YUO HAXXORED MAH GIBBON!!11111!2

Despite the movie having a convoluted plot and bizarre middle section that feels riffed from The Blues Brothers of them trying to get the band back together, I always enjoy a periodic rewatch of this film for a number of reasons. First off, the newer restored Blu-Ray version looks fantastic, just as they did with the series, and makes it much more watchable for little details I never noticed before, like Ruri’s Spock-like facial expressions and gestures in some scenes. Second, although sassy deadpan twelve-year-old Ruri is still the king of drip, fifteen-year-old Captain Ruri can still dish out, and then hack your Gibson for breakfast. She does not play games. Third, despite the plot being convoluted, once you put it all together in your head, perhaps after four rematches, it makes for a pretty fun film when you get down to the starship and mecha combat. You’d almost be pressed to want more.

▸ What you will do
1. Answer these about the review:
(a) Which film does the middle section feel riffed from?
(b) What is the age of Captain Ruri?
(c) Which version of the film looks fantastic?
2. Output the stretch of screen grounding rows from their start through the line containing "OCASION (159, 106)" as a JSON list of strings, one string per line, with blank lines and pictures left out.
The review has no connection to the rows that come after it.

▸ Screen grounding examples
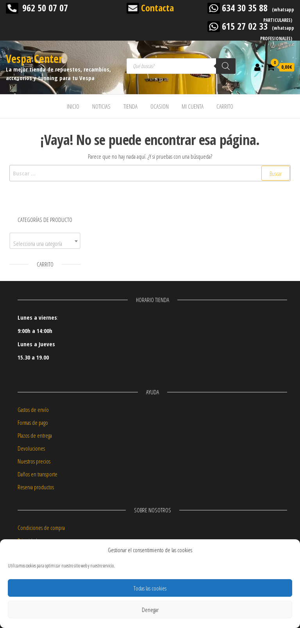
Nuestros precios (34, 461)
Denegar (150, 610)
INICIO (73, 106)
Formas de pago (33, 422)
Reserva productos (36, 487)
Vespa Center (34, 58)
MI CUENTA (193, 106)
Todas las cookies (150, 588)
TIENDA (130, 106)
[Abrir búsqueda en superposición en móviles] (181, 66)
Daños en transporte (37, 474)
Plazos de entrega (35, 435)
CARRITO (224, 106)
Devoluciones (31, 448)
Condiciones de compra (41, 527)
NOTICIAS (101, 106)
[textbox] (45, 243)
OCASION (159, 106)
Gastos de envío (33, 409)
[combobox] (44, 241)
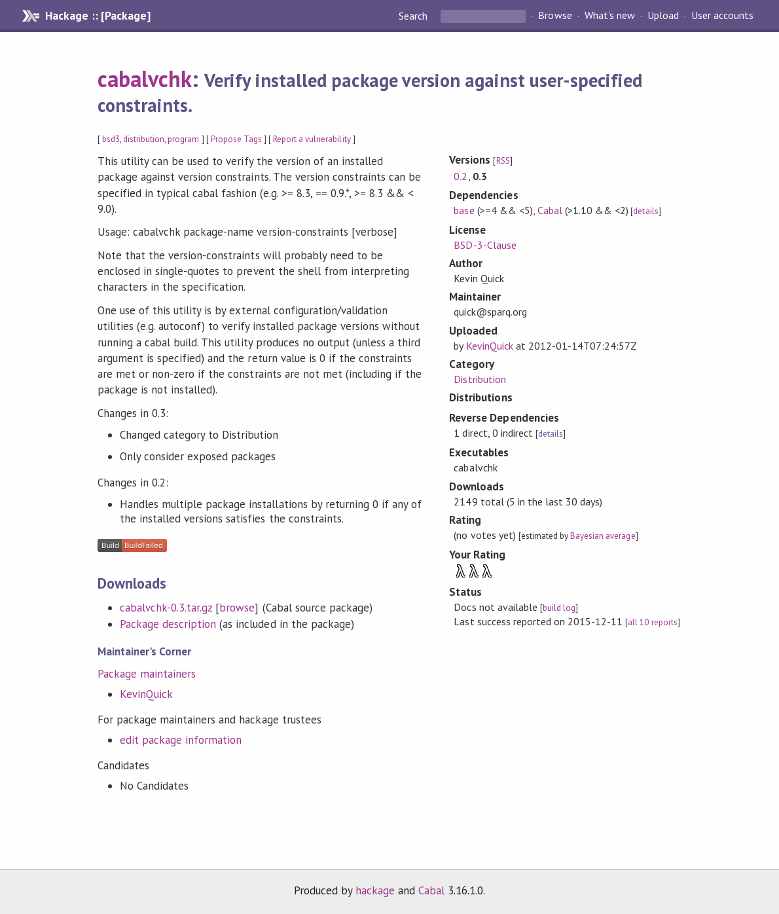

▸ Answers for this exercise
1.
(a) The Blues Brothers
(b) Fifteen
(c) The newer restored Blu-Ray version

2.
[
  "Nuestros precios (34, 461)",
  "Denegar (150, 610)",
  "INICIO (73, 106)",
  "Formas de pago (33, 422)",
  "Reserva productos (36, 487)",
  "Vespa Center (34, 58)",
  "MI CUENTA (193, 106)",
  "Todas las cookies (150, 588)",
  "TIENDA (130, 106)",
  "[Abrir búsqueda en superposición en móviles] (181, 66)",
  "Daños en transporte (37, 474)",
  "Plazos de entrega (35, 435)",
  "CARRITO (224, 106)",
  "Devoluciones (31, 448)",
  "Condiciones de compra (41, 527)",
  "NOTICIAS (101, 106)",
  "[textbox] (45, 243)",
  "OCASION (159, 106)"
]